­De los zaguanes en penumbra a las esplendentes profundidades

 

Ramón Pérez Montero

 

Stéphane Braud en su taller de Medina Sidonia finalizando la obra que ilustra nuestra portada.

 

            La portada de este número de PUERTA DEL SOL que completa la docena, es obra de Stéphane Braud. Se trata de una pintura al óleo de 130 x 89 cms. que reproduce el antiguo portón de la vivienda nº 2 de la calle Postiguillo de nuestra localidad. Aunque él no trabaja por encargo, aceptó gustoso nuestra invitación en una prueba que le honra de su entrega a la causa cultural y de su cariño por nuestro pueblo.

            Stéphane Braud es un sólido artista francés nacido en Libourne, en la vinífera Burdeos, que por suerte para nosotros ha elegido Medina para trabajar aquí buena parte del año. Durante el tiempo restante se desperdiga por distintos enclaves del mundo entregado a la tarea de su rica producción pictórica, para acudir a las diferentes exposiciones de sus obras y por el placer de viajar meramente.

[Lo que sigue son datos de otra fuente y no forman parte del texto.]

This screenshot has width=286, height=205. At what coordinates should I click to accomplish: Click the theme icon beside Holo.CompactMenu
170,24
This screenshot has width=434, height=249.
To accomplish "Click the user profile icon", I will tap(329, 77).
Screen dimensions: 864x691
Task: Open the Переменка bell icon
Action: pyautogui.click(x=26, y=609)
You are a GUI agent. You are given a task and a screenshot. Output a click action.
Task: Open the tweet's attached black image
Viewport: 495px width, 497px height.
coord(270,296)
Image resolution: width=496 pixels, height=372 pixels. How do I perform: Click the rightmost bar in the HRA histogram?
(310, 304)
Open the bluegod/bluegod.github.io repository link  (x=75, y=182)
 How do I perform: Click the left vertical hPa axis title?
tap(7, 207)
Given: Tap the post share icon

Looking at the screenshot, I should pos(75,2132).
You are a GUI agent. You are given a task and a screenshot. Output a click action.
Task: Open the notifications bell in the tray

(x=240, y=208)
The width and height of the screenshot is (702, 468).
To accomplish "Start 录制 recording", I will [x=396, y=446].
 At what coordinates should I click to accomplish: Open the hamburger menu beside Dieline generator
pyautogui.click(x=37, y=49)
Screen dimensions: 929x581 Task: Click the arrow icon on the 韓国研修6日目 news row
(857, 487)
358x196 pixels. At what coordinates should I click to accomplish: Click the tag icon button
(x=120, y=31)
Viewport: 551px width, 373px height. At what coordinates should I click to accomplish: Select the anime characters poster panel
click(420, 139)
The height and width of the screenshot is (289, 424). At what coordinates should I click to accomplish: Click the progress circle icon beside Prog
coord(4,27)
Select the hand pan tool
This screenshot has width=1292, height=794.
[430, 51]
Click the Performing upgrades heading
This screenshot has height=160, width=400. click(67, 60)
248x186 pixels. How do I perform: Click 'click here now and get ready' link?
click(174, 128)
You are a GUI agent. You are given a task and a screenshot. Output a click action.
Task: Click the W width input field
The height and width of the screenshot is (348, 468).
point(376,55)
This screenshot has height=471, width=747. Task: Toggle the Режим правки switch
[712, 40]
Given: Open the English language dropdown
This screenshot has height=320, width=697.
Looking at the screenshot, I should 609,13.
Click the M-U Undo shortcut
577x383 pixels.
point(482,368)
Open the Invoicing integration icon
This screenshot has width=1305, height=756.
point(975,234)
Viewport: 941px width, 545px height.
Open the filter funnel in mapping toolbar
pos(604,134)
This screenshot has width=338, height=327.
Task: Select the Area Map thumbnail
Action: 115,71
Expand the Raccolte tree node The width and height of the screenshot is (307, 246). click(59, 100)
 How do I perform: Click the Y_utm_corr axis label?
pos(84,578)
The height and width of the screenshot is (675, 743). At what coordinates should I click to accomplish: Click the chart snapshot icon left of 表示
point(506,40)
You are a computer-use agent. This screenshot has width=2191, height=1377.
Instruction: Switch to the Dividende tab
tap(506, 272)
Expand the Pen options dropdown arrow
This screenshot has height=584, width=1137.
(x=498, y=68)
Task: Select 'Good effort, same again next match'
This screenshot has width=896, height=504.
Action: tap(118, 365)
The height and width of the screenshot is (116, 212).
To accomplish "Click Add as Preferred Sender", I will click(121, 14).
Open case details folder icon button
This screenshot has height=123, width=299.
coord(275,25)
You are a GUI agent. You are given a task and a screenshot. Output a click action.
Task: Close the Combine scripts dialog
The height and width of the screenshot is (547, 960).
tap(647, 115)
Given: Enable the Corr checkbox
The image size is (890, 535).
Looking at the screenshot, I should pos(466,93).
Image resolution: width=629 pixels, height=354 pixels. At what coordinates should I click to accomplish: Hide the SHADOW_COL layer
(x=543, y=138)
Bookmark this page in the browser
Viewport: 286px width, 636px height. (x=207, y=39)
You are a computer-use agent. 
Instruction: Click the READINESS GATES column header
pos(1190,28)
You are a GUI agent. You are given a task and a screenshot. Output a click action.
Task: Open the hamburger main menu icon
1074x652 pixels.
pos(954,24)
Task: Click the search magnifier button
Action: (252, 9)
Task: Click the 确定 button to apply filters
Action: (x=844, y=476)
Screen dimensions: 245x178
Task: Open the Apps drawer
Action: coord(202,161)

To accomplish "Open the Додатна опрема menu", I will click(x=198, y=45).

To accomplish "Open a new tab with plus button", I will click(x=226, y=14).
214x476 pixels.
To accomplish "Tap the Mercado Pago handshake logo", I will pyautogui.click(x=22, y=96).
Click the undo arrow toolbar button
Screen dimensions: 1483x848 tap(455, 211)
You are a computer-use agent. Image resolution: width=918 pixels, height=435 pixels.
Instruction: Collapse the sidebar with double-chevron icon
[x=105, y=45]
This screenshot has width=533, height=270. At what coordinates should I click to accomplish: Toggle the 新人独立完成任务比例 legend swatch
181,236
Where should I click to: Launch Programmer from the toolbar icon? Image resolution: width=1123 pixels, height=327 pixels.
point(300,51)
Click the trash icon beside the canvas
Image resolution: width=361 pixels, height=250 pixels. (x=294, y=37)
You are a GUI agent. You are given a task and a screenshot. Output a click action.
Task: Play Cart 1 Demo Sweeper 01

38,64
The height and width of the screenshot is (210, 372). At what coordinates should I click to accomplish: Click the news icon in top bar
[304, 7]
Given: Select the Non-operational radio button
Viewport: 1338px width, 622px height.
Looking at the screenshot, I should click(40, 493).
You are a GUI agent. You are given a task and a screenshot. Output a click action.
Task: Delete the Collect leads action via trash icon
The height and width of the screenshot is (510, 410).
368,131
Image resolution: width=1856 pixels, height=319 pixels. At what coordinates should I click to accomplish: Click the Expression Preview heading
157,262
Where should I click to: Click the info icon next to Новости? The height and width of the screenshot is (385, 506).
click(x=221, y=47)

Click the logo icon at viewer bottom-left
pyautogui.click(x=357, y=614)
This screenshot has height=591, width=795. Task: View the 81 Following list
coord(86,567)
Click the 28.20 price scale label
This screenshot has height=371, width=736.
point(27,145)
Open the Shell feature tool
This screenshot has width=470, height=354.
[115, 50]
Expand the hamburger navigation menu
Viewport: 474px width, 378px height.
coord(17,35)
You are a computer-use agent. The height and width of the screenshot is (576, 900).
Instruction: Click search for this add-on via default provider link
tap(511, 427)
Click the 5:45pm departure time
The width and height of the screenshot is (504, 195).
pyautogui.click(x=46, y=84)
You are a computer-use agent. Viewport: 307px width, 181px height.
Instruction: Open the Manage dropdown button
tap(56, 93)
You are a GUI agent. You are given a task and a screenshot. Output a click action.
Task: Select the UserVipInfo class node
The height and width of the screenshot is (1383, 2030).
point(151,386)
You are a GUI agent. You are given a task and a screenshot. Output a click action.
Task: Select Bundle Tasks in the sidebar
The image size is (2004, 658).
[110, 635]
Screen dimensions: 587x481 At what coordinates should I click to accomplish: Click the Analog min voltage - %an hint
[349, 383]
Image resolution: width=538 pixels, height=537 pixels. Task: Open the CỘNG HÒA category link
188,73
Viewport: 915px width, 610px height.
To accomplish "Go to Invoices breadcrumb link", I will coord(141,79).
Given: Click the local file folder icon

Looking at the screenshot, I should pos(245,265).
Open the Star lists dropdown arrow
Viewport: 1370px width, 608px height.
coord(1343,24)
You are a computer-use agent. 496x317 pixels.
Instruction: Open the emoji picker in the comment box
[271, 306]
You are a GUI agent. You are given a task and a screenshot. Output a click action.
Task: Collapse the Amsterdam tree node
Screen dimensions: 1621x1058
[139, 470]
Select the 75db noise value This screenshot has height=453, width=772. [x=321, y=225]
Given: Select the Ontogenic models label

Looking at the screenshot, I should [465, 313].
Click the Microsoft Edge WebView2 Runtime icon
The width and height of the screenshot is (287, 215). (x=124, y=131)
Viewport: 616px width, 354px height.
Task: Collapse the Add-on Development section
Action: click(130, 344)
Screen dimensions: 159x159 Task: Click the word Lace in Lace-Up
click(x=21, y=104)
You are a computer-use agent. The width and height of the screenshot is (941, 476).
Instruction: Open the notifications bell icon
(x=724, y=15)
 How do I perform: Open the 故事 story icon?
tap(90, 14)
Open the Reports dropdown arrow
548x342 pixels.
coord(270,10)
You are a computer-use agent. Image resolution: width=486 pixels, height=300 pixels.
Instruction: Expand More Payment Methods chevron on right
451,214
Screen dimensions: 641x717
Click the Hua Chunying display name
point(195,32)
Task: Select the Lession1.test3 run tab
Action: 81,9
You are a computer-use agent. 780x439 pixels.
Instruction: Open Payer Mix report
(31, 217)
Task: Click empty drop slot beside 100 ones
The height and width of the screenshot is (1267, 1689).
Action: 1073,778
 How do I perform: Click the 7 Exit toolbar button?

            Aunque sus telas alcanzan una considerable cotización en los mercados internacionales del arte, según confirma el índice AKOUN, podemos decir con toda franqueza que Stéphane Braud no es un pintor comercial. Se trata de un artista comprometido con su obra, alguien que lleva desde que tenía poco más de veinte años tras las huellas del verdadero mensaje pictórico que aspira a plasmar en sus lienzos. Artista autodidacta, hombre de extrema curiosidad y desdeñoso del lujo, además de modestísima persona, no deja de ir de un lado para otro a lo largo y ancho del Planeta en busca de nuevas sensaciones estéticas, sin hacer casi ruido por donde pasa pero dejando siempre tras de sí ese rastro de sencillez, cordialidad y bonhomía del que los que tenemos el honor de tratarlo podemos dar buena fe.

            Pertenece por tanto este pintor a esa estirpe de los artistas esforzados que huyen continuamente de la comodidad y lo fácil. Pero en su caso además de un envite estético se trata también de un desafío vital. Stéphane Braud no sólo realiza atrevidas apuestas en su particular parcela del arte, sino que además se juega la vida en la consecución de las mismas. Una inmersión por encima de la media hora a más de cincuenta metros de profundidad no pone sólo a prueba los límites de la capacidad creativa sino también los de la propia entereza física de un ser humano. Salvando las distancias, su energía creativa me recuerda de algún modo a la de Paul Gauguin, que abandonó su tierra de origen al encuentro de las gentes y los sugerentes paisajes de Tahití, aunque mientras que éste buscó (y encontró) sus fuentes de inspiración en las turbias profundidades de la absenta y la práctica salvaje del sexo, Stéphane las persigue (y las halla) en las claras simas de las barreras de coral y en la atención a su familia.

            En 1981, aquel joven pintor de acuarelas que plasmaban los invernales cielos grises de su patria, sus ciudades históricas y las riveras soleadas de sus ríos, se marcha definitivamente de su ciudad natal hacia el océano Índico para recalar en isla Réunion, como él mismo dice en uno de los muchos reportajes que prestigiosas revistan de medio mundo le dedican, tras “la luz, el clima y la aventura del mar abierto”. Descubre en aquella tierra insular las fachadas de las chozas criollas deliciosamente desgastadas por el paso del tiempo. Las expone en Saint-Denis, capital de la isla, y gracias a ellas logra subsistir con la reproducción de las mismas y su venta entre los turistas.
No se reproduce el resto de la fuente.